Reprise des valeurs de l’agroalimentaire européen au deuxième trimestre 2018


Après un début d’année morose, les valeurs européennes de l’agroalimentaire ont repris le chemin de la hausse sur les trois derniers mois, à l’image du reste des marchés. Sur dix ans, les valeurs européennes du secteur font mieux que le reste du marché UE (+2,6 %), mais sous-performent les 54 principales valeurs américaines de l’agroalimentaire cotées aux États-Unis.


En baisse sur les trois premiers mois de l’année, les valeurs agroalimentaires européennes ont retrouvé des couleurs au deuxième trimestre. L’indice IAA 80 créé par Unigrains, regroupant les 80 valeurs cotées du secteur en Europe de l’Ouest, a ainsi gagné 3,7 % de avril à juin (-4,9 % de janvier à mars), dans un contexte de reprise générale des marchés, l’indice européen gagnant de son côté 2,1 %. Toutefois, sur un an, "le bilan de l’IAA 80 reste négatif (-2,7 %), tout comme celui du MSCI (-1,9 %)", note Unigrains. En revanche, à plus long terme, c’est-à-dire sur dix ans, la performance des valeurs de l’agroalimentaire ne se dément pas, avec un gain de 8,6 % de l’indice Unigrains, quand la progression n’est que de 2,6 % pour le marché européen.

Sur ce deuxième trimestre, la reprise a profité à l’ensemble des valeurs quelle que soit leur taille. Le Big 29 (regroupant les 29 capitalisations comprises entre 1 et 10 Mrd€) affiche la meilleure performance avec un gain de 5,9 % "grâce à Greencore (+40,7 %), Nomad Foods (+28,9 %) et Royal Unibrew (+26 %)", soulignent les experts d’Unigrains. Le Lead 11 (les 11 capitalisations supérieures à 10 Mrd€) et le Small 12 (les 12 capitalisations inférieures à 2 M€) gagnent respectivement 3,5 % et 3,1 %, alors que le Mid 28 (les 28 capitalisations comprises entre 0,2 et 1 Mrd€) est à la traîne avec une hausse limitée à 1,3 %, affecté par la contre-performance de Greenyard Food. Le titre du groupe belge a ainsi abandonné 30,3 % sur le trimestre après les problèmes rencontrés par sa filiale hongroise, dont la production de légumes surgelés a été stoppée pour cause de contamination à la listéria. Une enquête est en cours pour déterminer si ces produits pourraient être la cause de plusieurs décès.

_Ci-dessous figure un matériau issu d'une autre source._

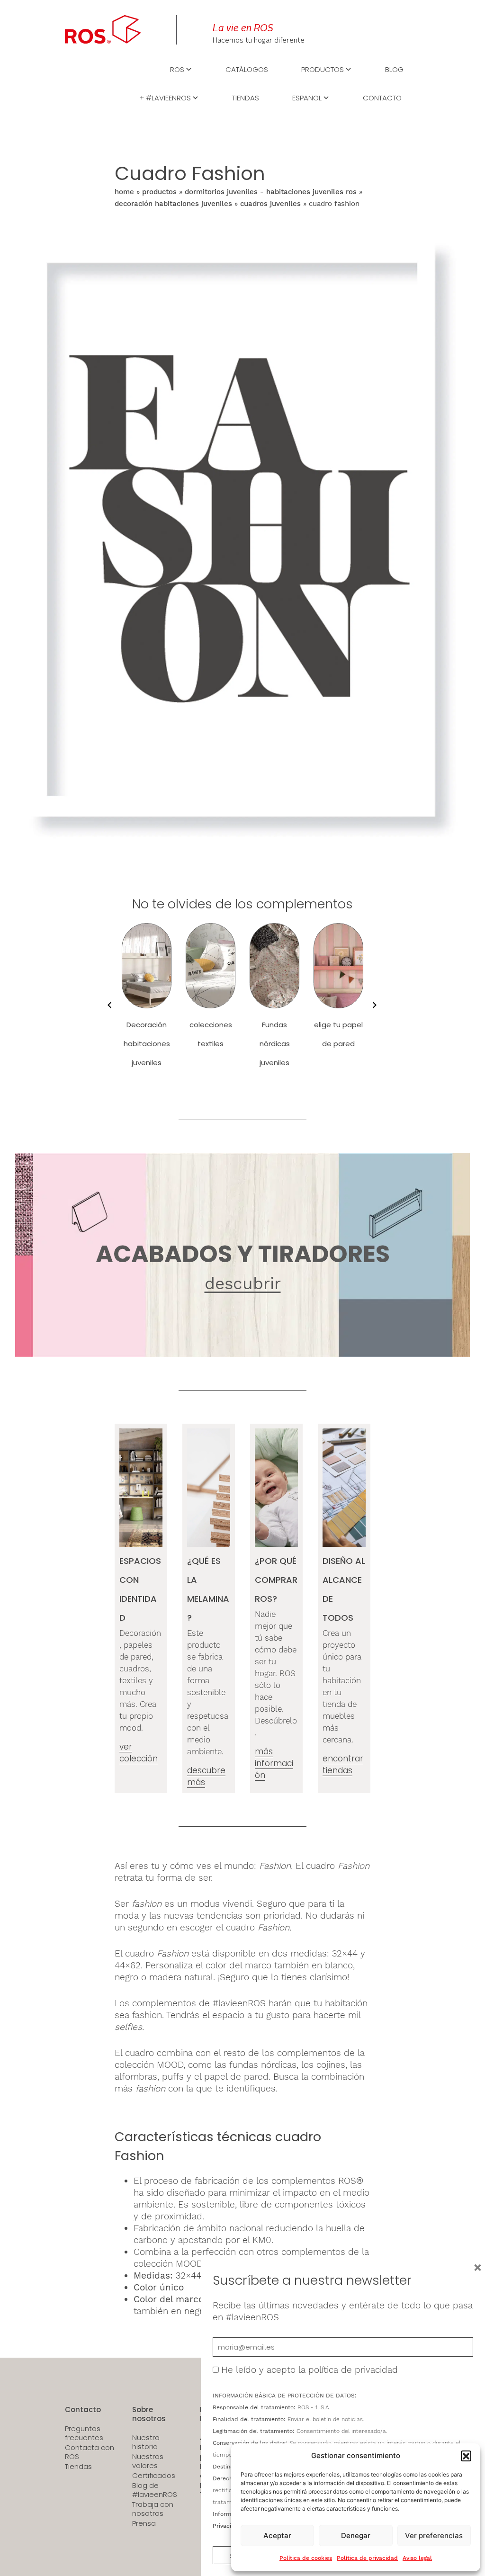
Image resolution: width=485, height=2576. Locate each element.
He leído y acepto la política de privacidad (309, 2369)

Par zone géographique, sur les trois derniers mois, le FR 14 cède un peu de terrain (-0,2 %), au-dessous du CAC 40 qui gagne 2,4 %. Des dégagements bénéficiaires sur Savencia (-13,7 %) et Bonduelle (-10,5 %) ont pesé sur les performances des 14 valeurs françaises du secteur agroalimentaire. À noter que Savencia et Bonduelle qui cèdent un peu de terrain depuis le début de l’année, affichaient à la clôture du 17 juillet, des hausses de respectivement 59,5 % et 117 % sur 10 ans. "Sur les dix dernières années, le FR14 affiche un taux de croissance moyen de 6,7 % par an", bien au-dessus des performances du CAC 40, soulignent d’ailleurs les experts d’Unigrains. Et toujours sur 10 ans, l’IAA 80 sous-performe par rapport à l’US 54 (un indice constitué par Unigrains des 54 valeurs cotées de l’agroalimentaire aux États-Unis), qui gagne en moyenne 10 % par an sur 10 ans. L’indice américain "souffre moins de la crise financière de 2008 et son cours en euro est boosté par l’appréciation du dollar débutée en 2014", explique Unigrains. Même tendance sur le dernier trimestre, où les valeurs américaines du secteur ont fait mieux que les européennes, avec un gain de 6,4 % (+3,7 % pour l’IAA 80).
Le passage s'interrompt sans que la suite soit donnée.